── Input records

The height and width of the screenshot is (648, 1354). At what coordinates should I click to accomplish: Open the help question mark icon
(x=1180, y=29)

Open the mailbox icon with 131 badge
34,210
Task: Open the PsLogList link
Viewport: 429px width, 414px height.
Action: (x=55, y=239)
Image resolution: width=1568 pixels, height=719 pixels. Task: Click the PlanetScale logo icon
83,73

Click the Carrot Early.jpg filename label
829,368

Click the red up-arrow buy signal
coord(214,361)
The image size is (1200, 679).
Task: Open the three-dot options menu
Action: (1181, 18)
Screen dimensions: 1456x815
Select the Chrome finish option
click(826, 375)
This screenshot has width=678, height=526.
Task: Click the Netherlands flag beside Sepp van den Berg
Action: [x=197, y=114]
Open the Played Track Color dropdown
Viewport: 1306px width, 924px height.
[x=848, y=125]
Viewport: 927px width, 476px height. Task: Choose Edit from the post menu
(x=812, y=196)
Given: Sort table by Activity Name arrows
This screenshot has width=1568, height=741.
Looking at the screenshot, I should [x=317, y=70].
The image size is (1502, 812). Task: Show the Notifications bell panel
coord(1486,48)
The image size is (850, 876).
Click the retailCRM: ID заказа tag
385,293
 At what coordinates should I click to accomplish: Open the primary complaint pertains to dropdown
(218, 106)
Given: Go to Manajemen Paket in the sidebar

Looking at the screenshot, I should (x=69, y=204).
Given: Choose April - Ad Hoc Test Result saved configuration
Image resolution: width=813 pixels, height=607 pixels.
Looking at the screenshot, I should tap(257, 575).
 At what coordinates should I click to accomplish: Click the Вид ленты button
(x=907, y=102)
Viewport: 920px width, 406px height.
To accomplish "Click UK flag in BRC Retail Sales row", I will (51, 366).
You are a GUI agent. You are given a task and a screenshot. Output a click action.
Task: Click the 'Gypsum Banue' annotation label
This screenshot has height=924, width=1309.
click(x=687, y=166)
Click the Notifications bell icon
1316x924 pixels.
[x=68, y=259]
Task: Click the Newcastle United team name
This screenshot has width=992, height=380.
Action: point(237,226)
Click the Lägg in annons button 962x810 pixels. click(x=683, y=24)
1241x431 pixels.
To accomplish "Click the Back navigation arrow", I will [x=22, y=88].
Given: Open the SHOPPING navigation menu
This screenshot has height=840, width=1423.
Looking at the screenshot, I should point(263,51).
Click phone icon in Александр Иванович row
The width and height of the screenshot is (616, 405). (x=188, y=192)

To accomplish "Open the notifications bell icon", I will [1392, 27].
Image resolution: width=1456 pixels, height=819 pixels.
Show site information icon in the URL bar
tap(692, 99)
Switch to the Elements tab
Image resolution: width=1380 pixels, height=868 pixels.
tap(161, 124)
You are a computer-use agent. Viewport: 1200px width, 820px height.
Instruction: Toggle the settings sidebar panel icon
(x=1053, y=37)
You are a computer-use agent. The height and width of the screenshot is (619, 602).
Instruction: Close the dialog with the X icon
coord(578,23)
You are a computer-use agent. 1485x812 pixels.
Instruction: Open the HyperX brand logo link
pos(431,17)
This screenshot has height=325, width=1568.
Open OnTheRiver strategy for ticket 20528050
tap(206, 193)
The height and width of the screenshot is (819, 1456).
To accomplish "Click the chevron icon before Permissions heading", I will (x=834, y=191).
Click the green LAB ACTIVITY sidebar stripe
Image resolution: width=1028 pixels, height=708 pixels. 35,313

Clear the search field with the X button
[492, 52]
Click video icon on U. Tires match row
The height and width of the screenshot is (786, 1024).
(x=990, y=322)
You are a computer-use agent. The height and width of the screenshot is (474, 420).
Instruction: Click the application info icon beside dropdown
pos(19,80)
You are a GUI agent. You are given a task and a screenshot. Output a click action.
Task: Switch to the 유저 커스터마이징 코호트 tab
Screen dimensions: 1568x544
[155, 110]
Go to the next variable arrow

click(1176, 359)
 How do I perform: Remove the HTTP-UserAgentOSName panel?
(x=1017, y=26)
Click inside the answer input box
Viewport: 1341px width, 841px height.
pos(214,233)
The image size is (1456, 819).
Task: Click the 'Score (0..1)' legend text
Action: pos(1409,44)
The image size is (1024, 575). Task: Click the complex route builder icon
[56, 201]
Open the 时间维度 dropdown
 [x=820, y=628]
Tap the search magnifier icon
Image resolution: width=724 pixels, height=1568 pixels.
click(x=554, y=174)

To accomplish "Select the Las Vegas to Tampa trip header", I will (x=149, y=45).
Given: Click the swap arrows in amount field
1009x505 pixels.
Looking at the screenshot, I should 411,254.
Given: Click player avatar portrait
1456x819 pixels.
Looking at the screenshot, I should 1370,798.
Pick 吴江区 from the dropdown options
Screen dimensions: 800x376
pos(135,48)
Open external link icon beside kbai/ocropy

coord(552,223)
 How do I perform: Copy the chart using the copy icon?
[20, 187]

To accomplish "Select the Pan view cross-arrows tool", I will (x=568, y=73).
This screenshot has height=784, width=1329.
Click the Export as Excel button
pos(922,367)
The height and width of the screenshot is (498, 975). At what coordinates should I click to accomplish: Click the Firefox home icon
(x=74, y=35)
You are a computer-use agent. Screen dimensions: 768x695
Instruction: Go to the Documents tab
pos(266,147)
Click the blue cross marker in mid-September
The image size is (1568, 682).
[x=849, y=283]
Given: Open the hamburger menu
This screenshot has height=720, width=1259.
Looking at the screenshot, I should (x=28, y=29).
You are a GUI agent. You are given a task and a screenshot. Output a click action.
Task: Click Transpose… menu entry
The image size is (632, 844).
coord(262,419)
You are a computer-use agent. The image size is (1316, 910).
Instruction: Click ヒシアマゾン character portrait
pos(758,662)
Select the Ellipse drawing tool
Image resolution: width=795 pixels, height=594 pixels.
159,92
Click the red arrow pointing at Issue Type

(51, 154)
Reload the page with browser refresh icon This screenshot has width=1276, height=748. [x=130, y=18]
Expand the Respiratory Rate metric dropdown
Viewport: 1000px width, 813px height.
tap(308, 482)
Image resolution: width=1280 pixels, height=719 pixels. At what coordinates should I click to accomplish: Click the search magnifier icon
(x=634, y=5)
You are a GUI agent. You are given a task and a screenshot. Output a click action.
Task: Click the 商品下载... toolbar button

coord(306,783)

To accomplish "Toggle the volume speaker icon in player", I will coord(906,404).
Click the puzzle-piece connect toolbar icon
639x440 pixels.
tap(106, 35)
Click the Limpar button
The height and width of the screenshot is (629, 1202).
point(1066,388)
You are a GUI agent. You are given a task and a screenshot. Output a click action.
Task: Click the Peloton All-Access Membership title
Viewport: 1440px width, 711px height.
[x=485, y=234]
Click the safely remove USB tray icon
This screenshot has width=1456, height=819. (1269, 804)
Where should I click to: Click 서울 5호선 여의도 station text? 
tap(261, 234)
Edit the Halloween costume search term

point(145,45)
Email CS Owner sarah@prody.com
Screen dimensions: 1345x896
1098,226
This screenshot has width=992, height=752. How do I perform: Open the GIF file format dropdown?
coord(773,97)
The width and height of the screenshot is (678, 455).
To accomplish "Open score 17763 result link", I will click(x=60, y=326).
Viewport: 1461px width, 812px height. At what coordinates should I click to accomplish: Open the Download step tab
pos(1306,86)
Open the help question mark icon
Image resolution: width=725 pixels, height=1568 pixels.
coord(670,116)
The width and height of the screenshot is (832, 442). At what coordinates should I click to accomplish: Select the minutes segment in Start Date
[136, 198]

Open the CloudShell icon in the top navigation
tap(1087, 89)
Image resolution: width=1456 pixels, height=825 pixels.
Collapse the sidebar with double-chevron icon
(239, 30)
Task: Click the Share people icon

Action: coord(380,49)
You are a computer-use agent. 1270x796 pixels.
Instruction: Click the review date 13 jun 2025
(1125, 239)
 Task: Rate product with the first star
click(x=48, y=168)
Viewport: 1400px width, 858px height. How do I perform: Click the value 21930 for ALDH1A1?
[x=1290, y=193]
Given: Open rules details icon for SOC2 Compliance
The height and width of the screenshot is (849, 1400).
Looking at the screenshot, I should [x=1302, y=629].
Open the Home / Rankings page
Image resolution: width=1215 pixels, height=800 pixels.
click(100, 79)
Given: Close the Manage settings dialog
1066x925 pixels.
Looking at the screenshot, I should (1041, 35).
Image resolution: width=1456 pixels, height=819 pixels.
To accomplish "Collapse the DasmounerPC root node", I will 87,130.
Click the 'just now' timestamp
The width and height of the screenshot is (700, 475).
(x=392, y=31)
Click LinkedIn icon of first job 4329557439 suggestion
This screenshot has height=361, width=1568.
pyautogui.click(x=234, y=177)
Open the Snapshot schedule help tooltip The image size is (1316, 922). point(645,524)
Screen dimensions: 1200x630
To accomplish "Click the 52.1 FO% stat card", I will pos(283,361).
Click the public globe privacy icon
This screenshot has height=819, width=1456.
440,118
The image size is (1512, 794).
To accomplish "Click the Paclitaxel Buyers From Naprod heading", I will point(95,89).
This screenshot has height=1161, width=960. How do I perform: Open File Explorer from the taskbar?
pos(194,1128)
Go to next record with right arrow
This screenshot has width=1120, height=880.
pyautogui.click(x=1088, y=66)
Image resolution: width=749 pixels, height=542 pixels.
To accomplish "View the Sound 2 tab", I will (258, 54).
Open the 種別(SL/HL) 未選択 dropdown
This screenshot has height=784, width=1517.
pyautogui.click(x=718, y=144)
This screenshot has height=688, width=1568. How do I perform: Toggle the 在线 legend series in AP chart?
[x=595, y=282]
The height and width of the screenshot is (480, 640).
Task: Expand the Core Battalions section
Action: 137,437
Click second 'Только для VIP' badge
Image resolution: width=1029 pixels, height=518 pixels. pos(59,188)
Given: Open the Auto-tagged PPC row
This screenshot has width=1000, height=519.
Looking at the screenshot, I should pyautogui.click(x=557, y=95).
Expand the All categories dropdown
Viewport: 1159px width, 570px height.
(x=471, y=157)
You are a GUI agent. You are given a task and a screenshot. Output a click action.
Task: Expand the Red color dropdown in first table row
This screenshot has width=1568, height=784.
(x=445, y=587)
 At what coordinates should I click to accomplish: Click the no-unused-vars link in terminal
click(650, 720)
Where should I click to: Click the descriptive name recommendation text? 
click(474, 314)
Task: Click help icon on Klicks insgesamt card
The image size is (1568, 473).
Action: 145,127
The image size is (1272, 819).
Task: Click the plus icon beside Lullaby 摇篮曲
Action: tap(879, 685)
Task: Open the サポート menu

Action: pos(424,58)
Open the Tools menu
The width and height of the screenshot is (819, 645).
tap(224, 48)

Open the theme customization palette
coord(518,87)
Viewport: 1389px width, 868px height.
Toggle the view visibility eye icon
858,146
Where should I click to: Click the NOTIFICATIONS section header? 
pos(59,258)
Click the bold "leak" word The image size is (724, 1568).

────

To do
Please rewrite everything from the start of the data down to the line containing "Looking at the screenshot, I should [x=317, y=70].", with each "Viewport" changed to "Screen size" and nothing else altered.

Exercise solution
The height and width of the screenshot is (648, 1354). At what coordinates should I click to accomplish: Open the help question mark icon
(x=1180, y=29)

Open the mailbox icon with 131 badge
34,210
Task: Open the PsLogList link
Screen size: 429px width, 414px height.
Action: (x=55, y=239)
Image resolution: width=1568 pixels, height=719 pixels. Task: Click the PlanetScale logo icon
83,73

Click the Carrot Early.jpg filename label
829,368

Click the red up-arrow buy signal
coord(214,361)
The image size is (1200, 679).
Task: Open the three-dot options menu
Action: (1181, 18)
Screen dimensions: 1456x815
Select the Chrome finish option
click(826, 375)
This screenshot has width=678, height=526.
Task: Click the Netherlands flag beside Sepp van den Berg
Action: [x=197, y=114]
Open the Played Track Color dropdown
Screen size: 1306px width, 924px height.
[x=848, y=125]
Screen size: 927px width, 476px height. Task: Choose Edit from the post menu
(x=812, y=196)
Given: Sort table by Activity Name arrows
This screenshot has width=1568, height=741.
Looking at the screenshot, I should [x=317, y=70].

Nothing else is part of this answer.